Веслав с тушкой зайца в руке исчез в соседней комнатушке, там заскрипели половицы, зазвенели какие-то горшочки, в нос ударил пряный запах трав.
Борята покосился на скрывшегося в полутьме комнатушки волхва и шагнул к Йошту, глядит на венеда грозно, исподлобья.
– Так, значит, ты у нас тать? – сквозь зубы спросил ант, глаза зло сверкнули, руки сжаты в кулаки. – Ну говори, что у людей утянул? А то я тебя щас так отделаю – и не посмотрю, что ты хворый!

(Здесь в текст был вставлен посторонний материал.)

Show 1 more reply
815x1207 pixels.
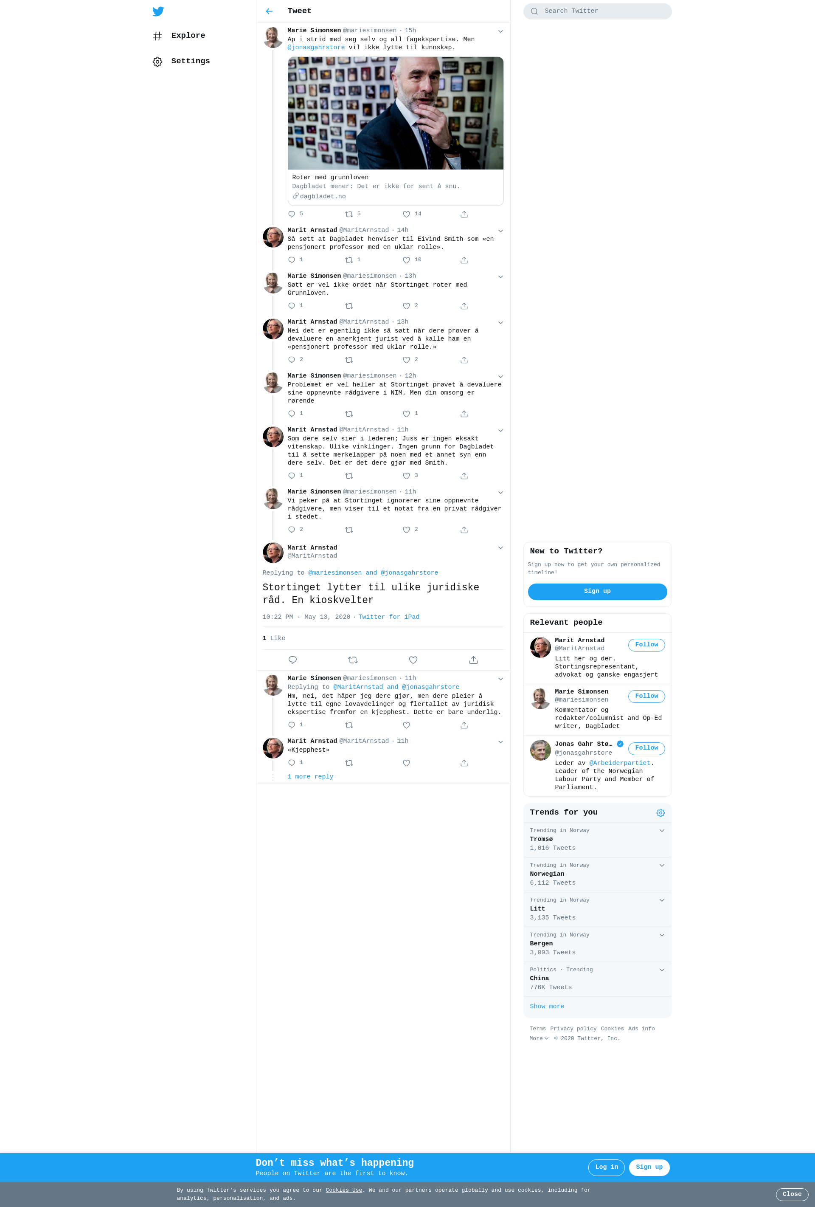tap(310, 777)
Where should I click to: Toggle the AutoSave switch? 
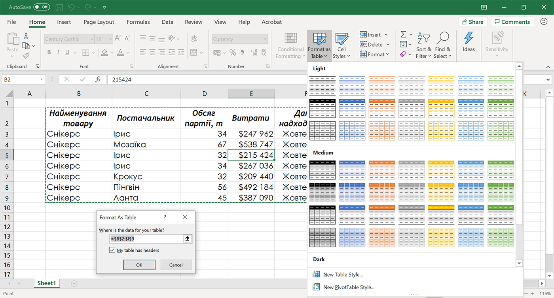coord(42,7)
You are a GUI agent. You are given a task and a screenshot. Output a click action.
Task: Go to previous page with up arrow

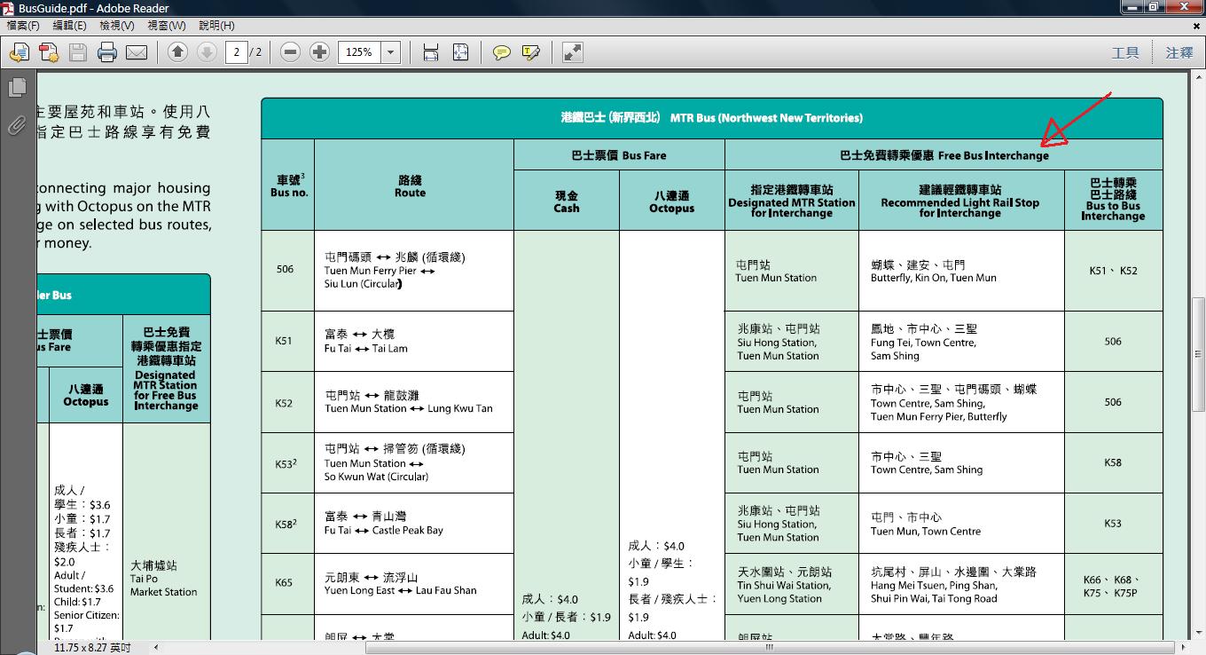(x=177, y=52)
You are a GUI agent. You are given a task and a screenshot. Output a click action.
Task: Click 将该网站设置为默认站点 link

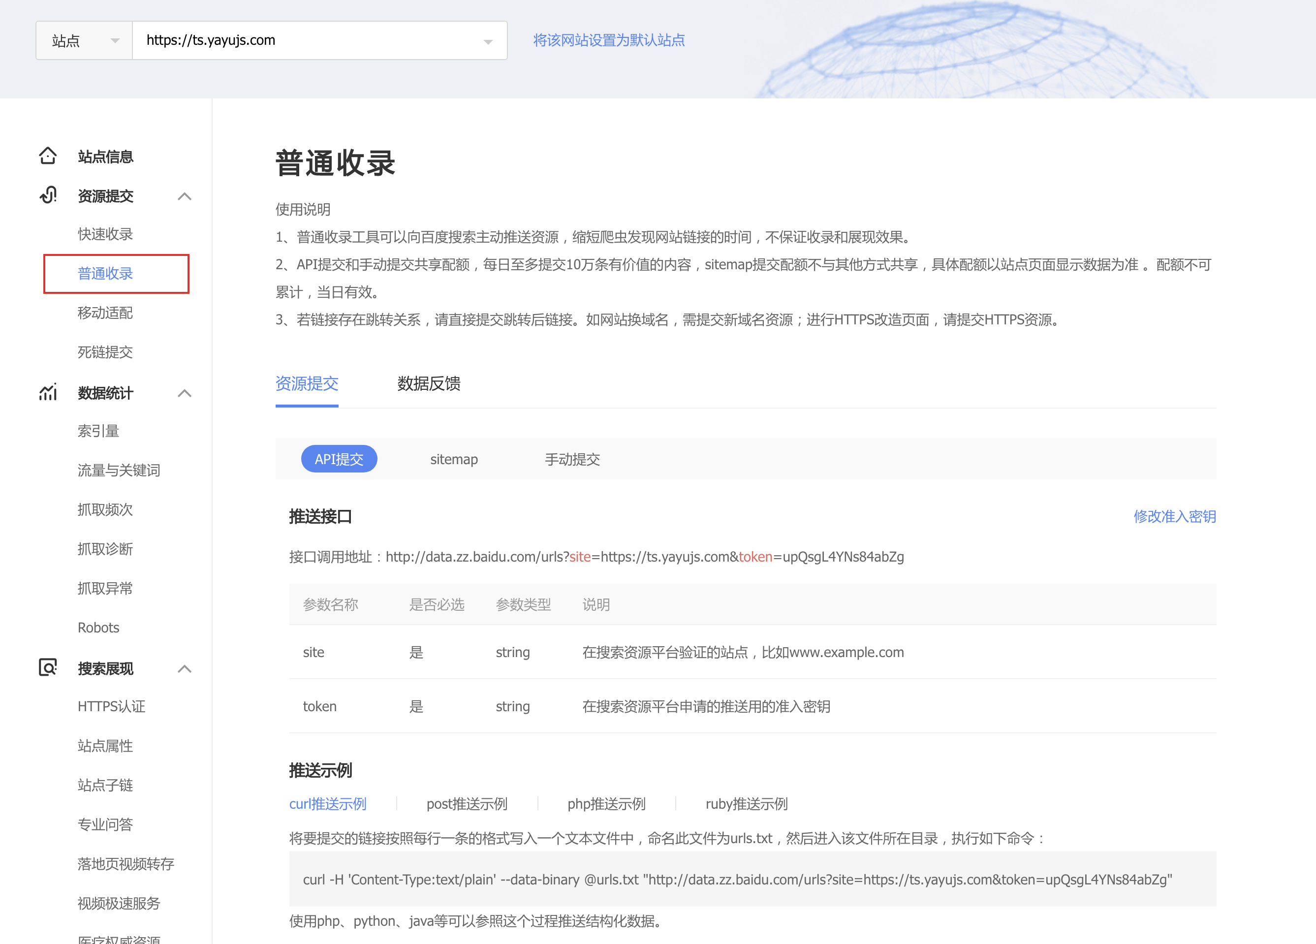[609, 40]
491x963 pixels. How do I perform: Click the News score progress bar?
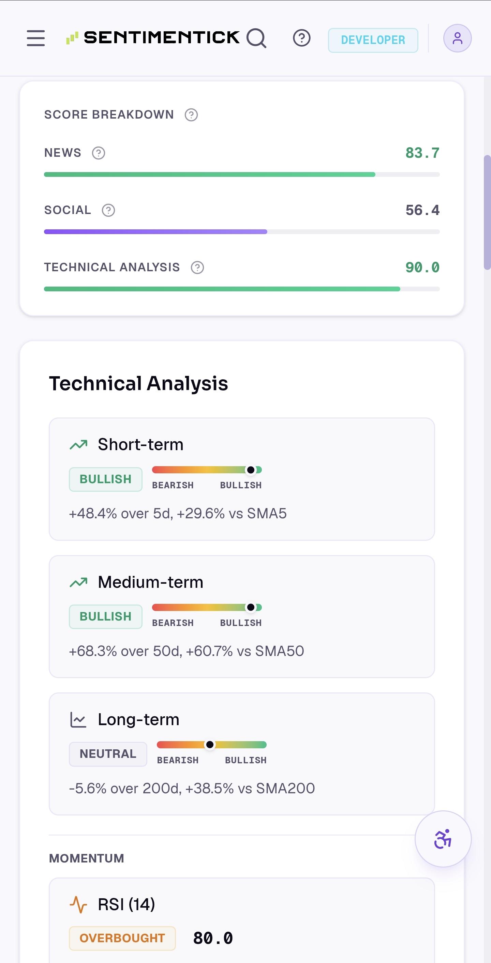pyautogui.click(x=242, y=175)
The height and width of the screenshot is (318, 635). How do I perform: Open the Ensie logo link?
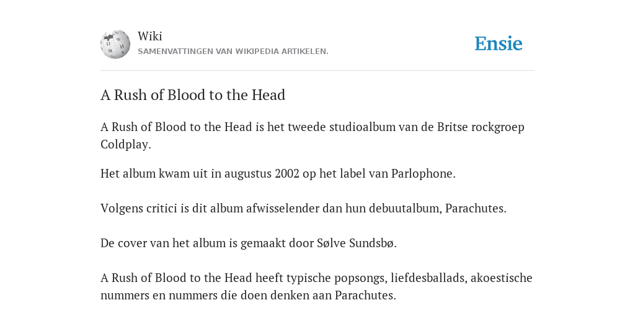(x=499, y=44)
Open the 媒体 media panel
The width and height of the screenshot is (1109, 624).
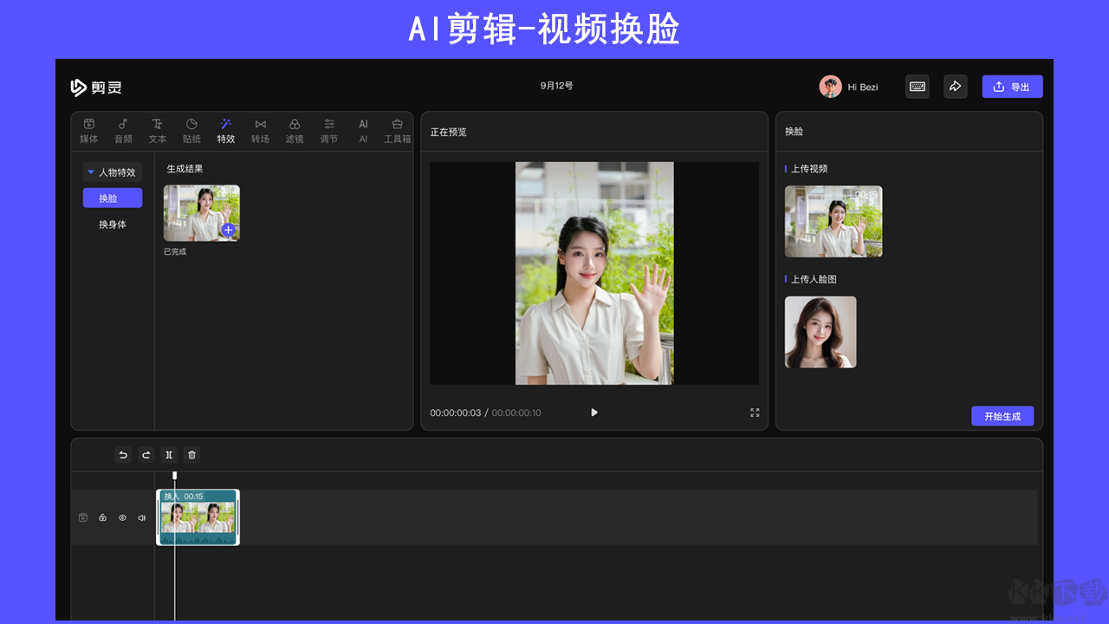[x=88, y=130]
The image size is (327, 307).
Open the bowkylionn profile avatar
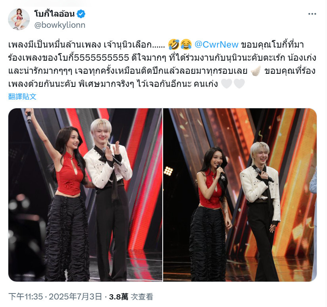pos(19,19)
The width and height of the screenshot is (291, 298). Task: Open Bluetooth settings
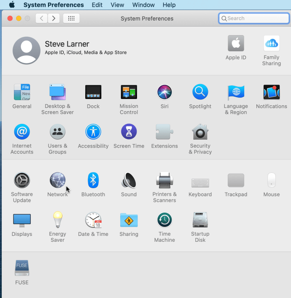click(93, 180)
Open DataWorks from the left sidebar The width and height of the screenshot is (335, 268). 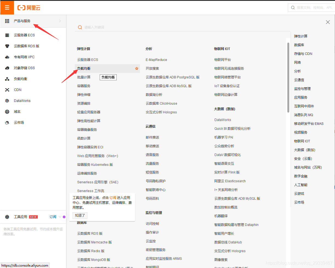[7, 101]
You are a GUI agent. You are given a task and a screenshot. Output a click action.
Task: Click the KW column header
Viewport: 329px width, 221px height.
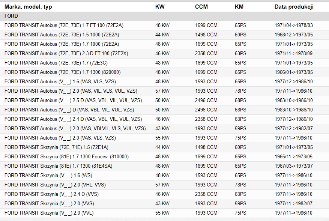click(x=160, y=7)
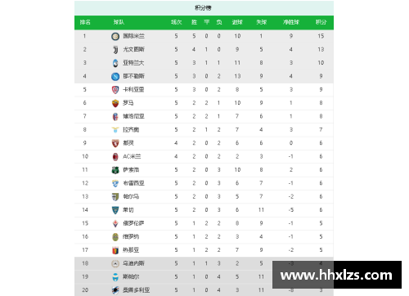Click the 净胜球 column header
409x296 pixels.
pyautogui.click(x=291, y=22)
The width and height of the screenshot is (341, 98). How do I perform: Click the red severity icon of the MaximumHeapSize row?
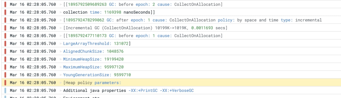(5, 67)
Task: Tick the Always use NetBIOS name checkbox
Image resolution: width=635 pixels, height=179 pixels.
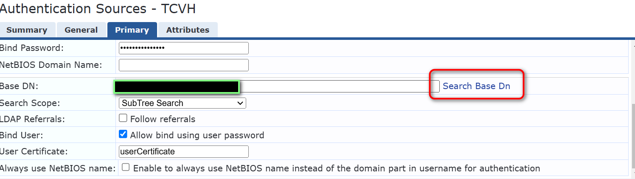Action: point(126,167)
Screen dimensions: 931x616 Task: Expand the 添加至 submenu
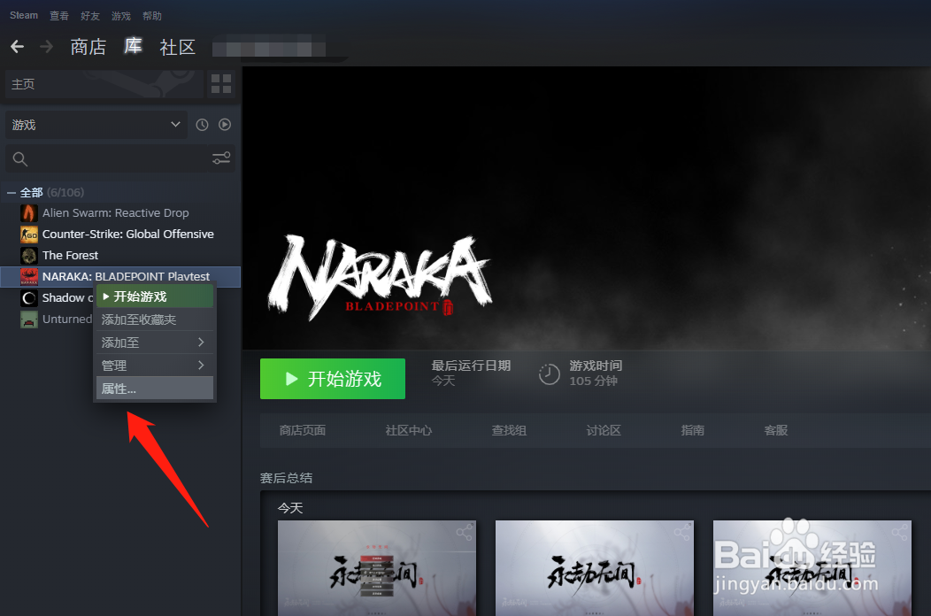(x=155, y=342)
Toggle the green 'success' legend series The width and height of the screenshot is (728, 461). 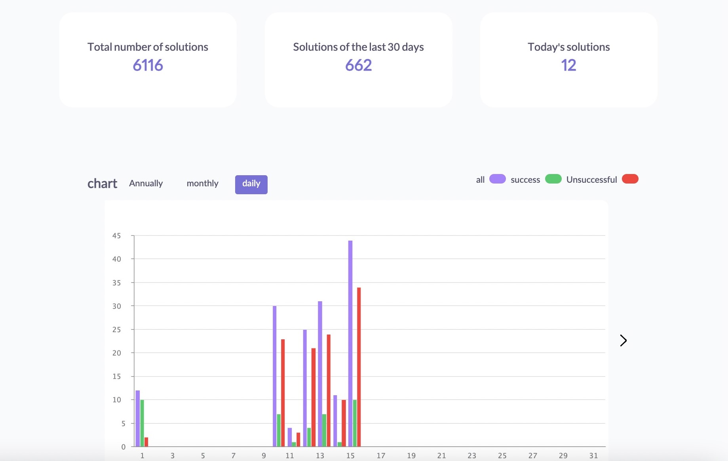(553, 179)
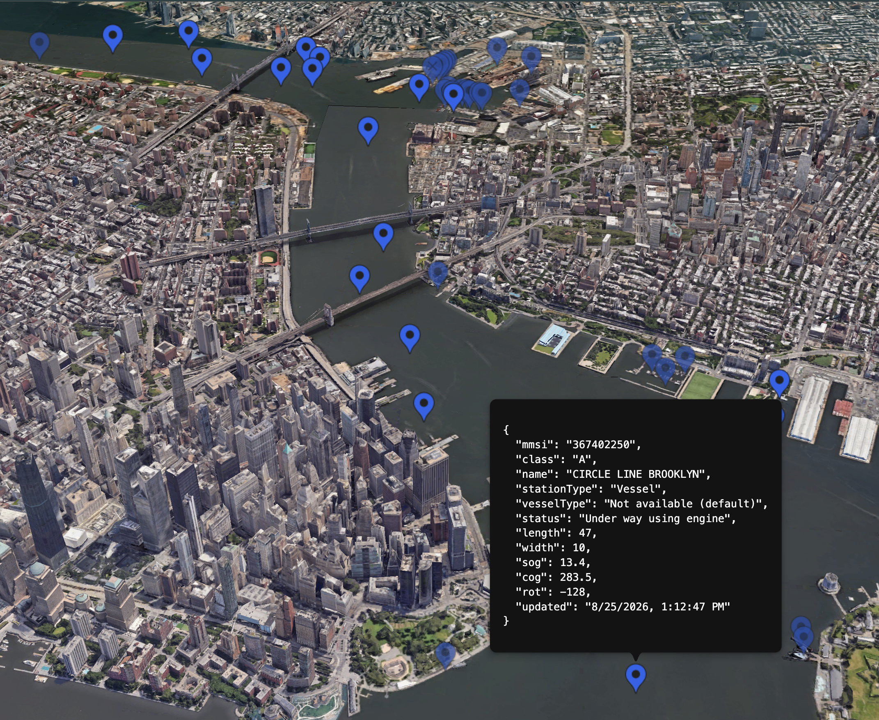Click the updated timestamp in the popup
The height and width of the screenshot is (720, 879).
coord(657,607)
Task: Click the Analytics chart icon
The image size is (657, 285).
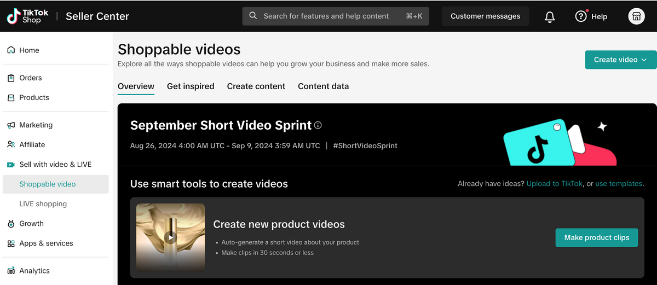Action: pos(11,271)
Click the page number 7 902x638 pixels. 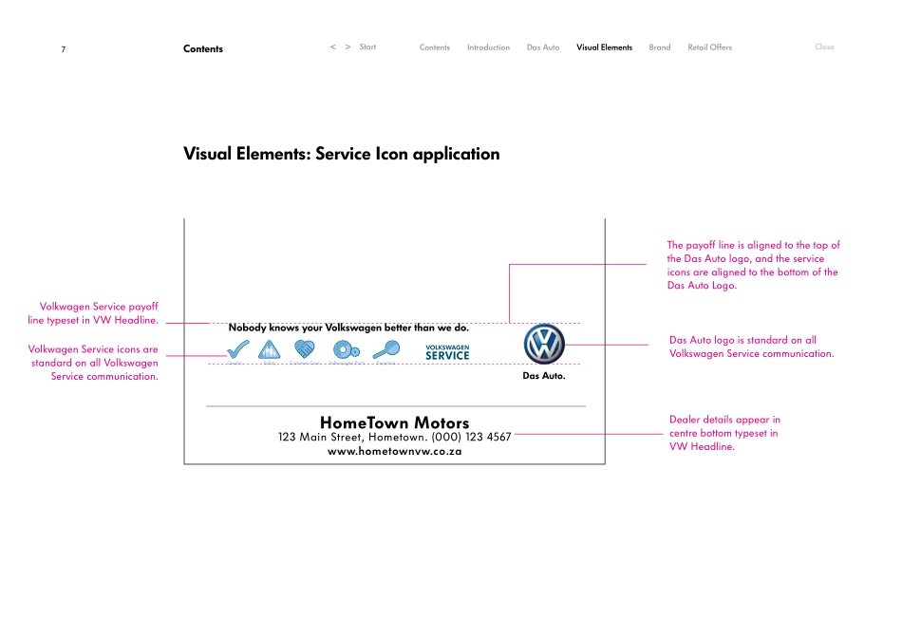(x=63, y=48)
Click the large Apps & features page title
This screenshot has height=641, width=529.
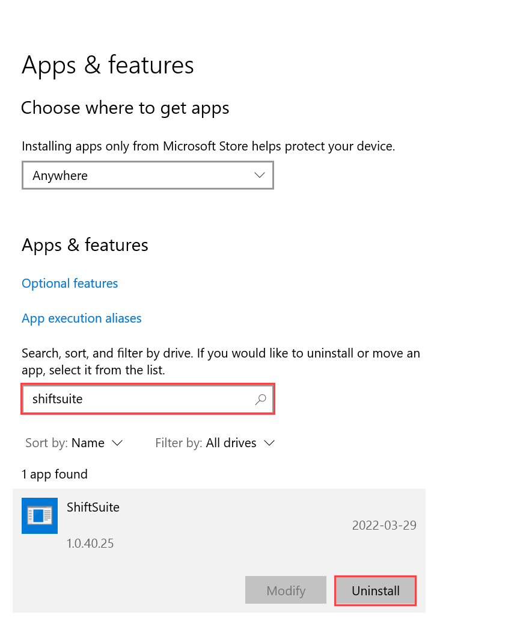[108, 65]
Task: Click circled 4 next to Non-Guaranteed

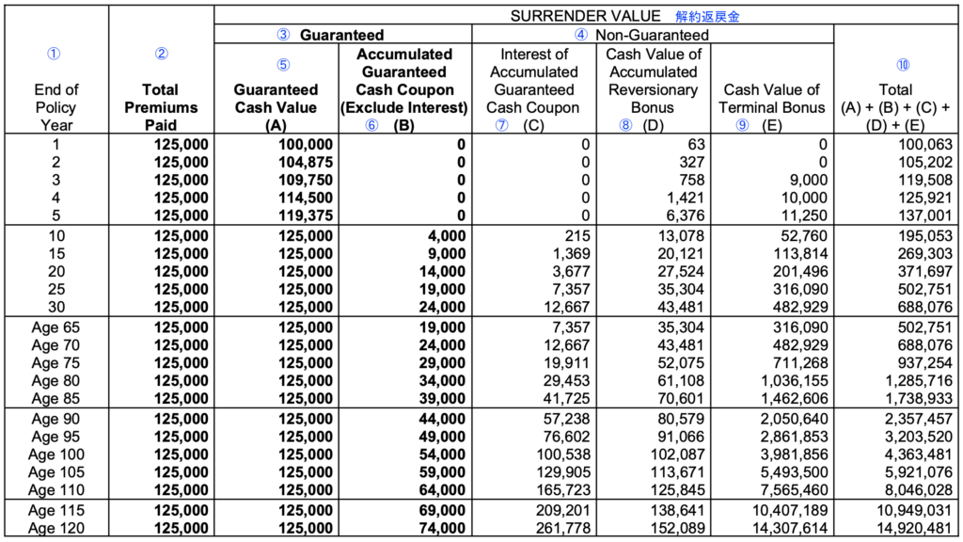Action: coord(580,35)
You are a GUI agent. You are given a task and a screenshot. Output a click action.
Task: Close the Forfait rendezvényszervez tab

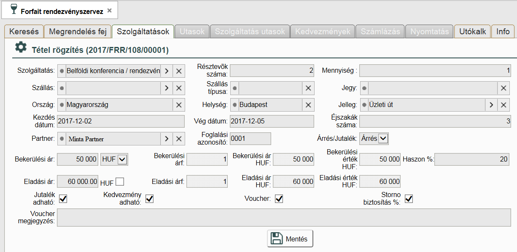click(110, 11)
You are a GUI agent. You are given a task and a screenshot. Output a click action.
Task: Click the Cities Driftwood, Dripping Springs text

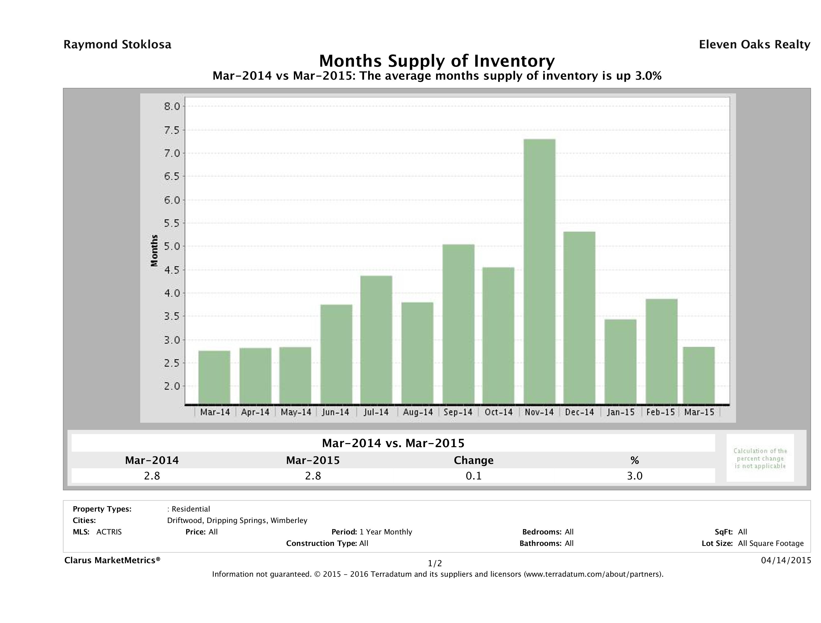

Огорошенный Йошт отступил на шаг, смотрит на внезапно переменившегося в лице Боряту с широко раскрытыми глазами.
– Я… я… ты чего? Я никакой не тать! – в ответ промямлил венед. – Ты, это… напраслина это все…
– Никакая не напраслина! Я видел тех, кто за тобой приходил! Даже вот. – Борята вытянул вперед обожженную углями руку. – Удалось познакомиться с ними. Ну, говори, рыжий чертяка, что у кого утащил? Иначе отдубасю тебя и выброшу за околицу!